Going through the records that follow, please count the lines with "agent" in them and give only the count.

──────── Data ────────

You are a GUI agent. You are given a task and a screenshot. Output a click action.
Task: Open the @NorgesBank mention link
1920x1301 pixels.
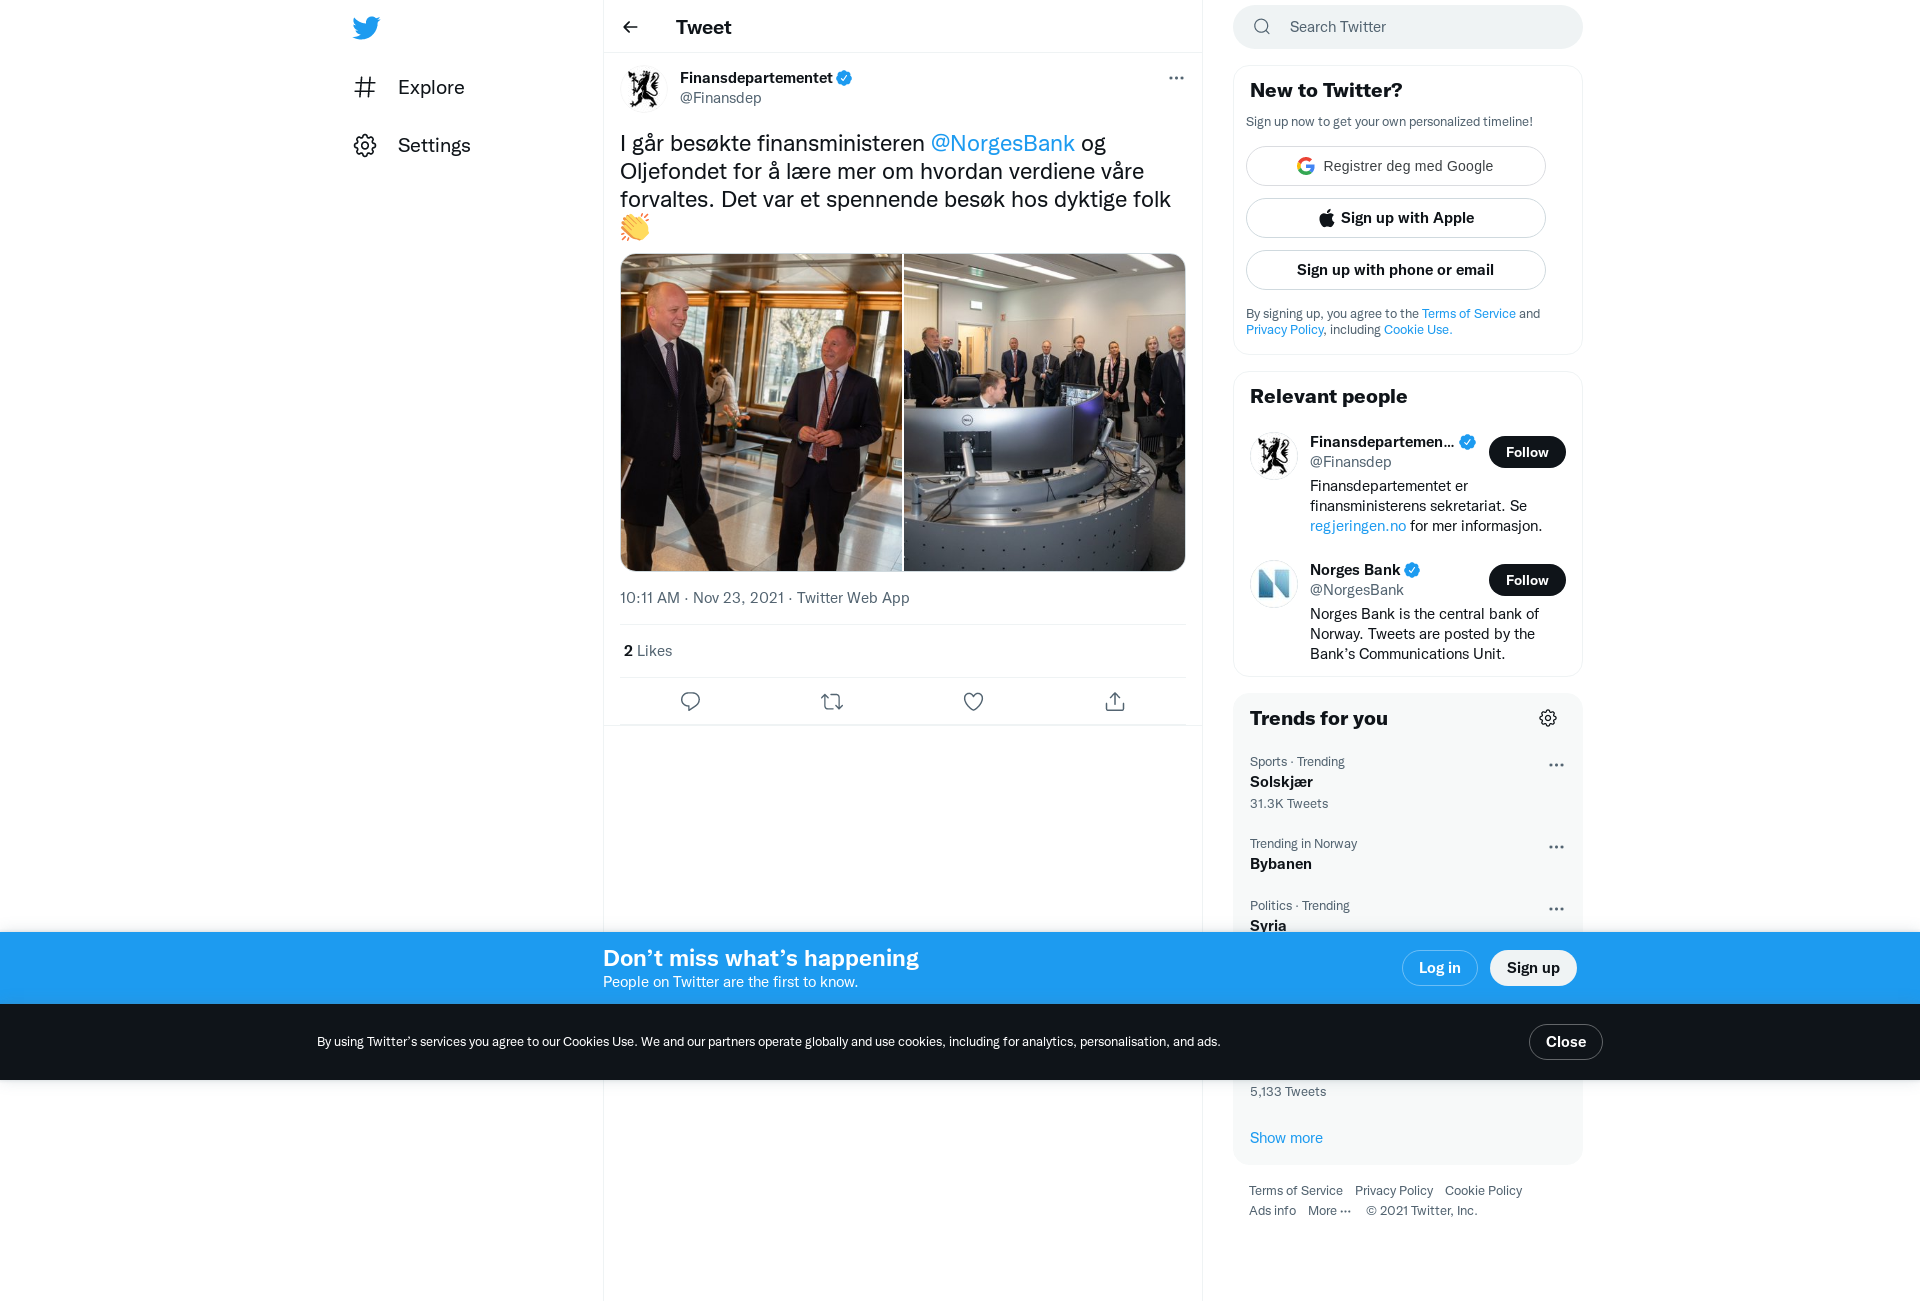(1002, 143)

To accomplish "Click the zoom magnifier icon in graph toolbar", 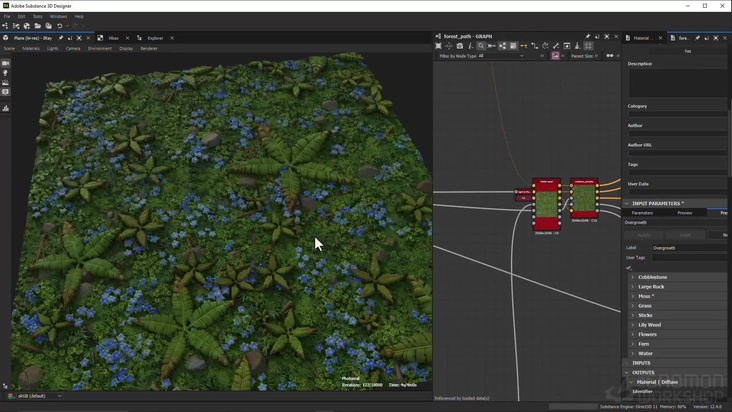I will coord(481,46).
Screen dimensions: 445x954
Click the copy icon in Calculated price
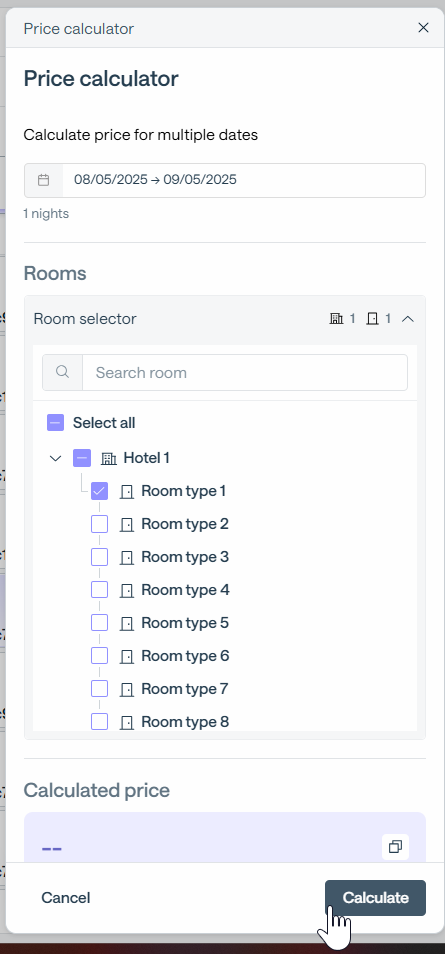[x=395, y=846]
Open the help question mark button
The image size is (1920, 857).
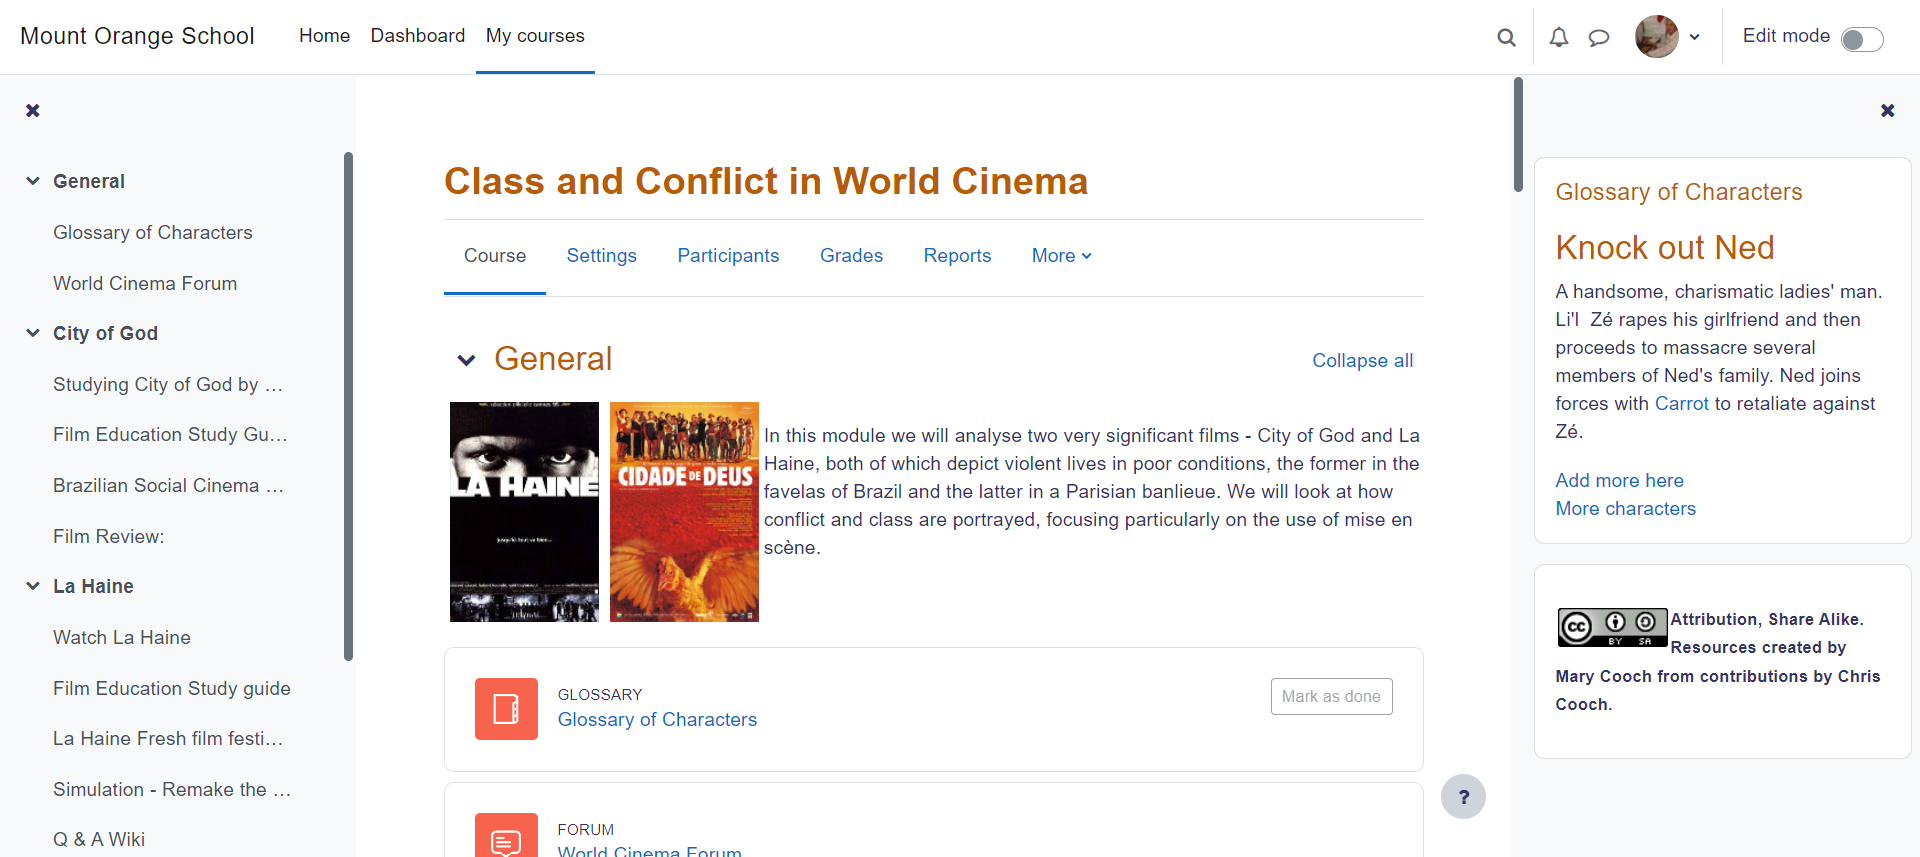coord(1463,797)
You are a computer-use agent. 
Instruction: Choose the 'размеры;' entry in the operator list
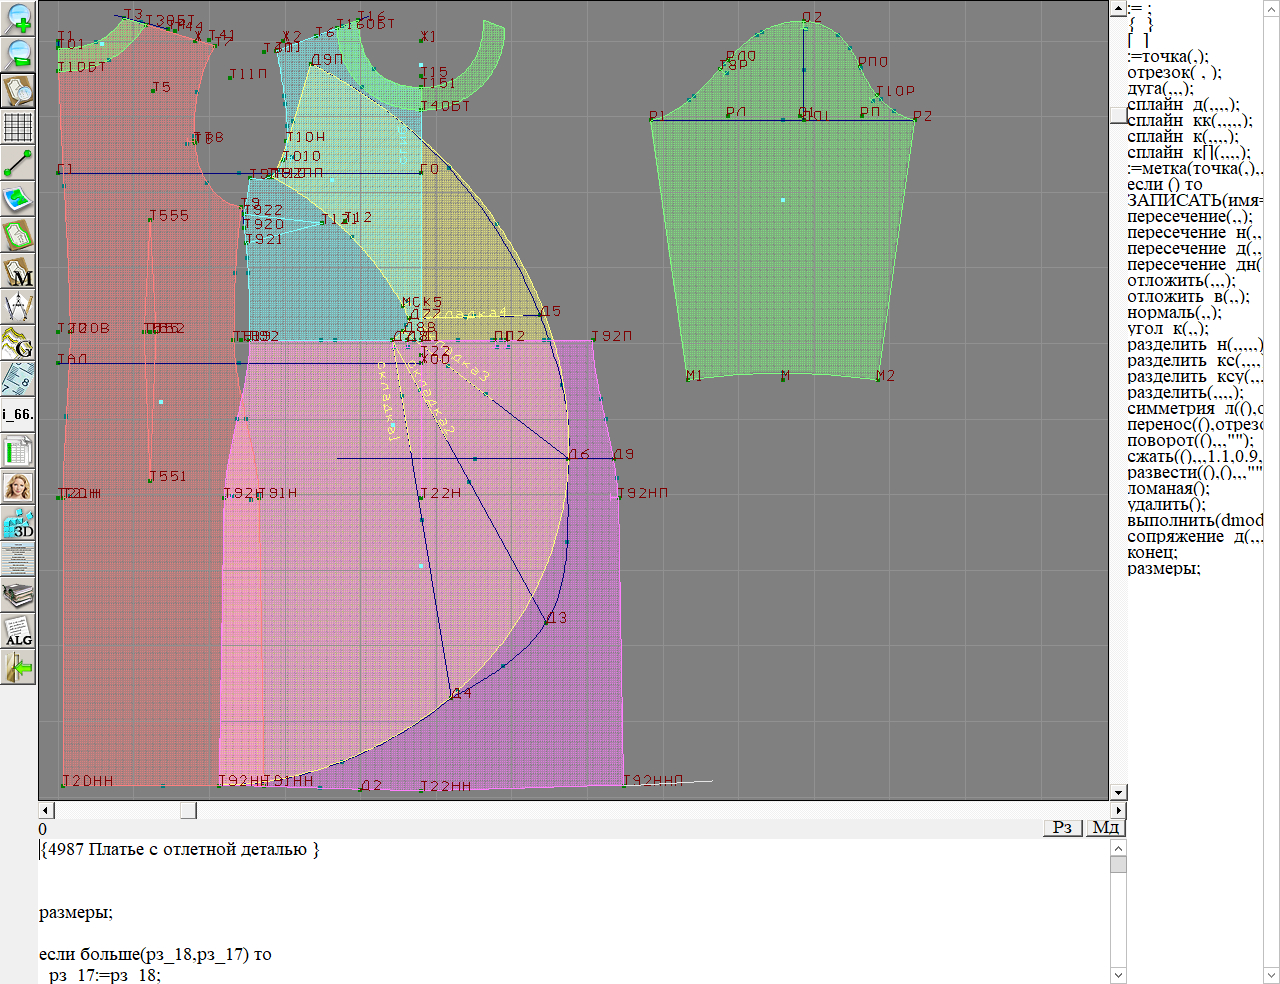pos(1163,569)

────────

• **Response for this exercise**
2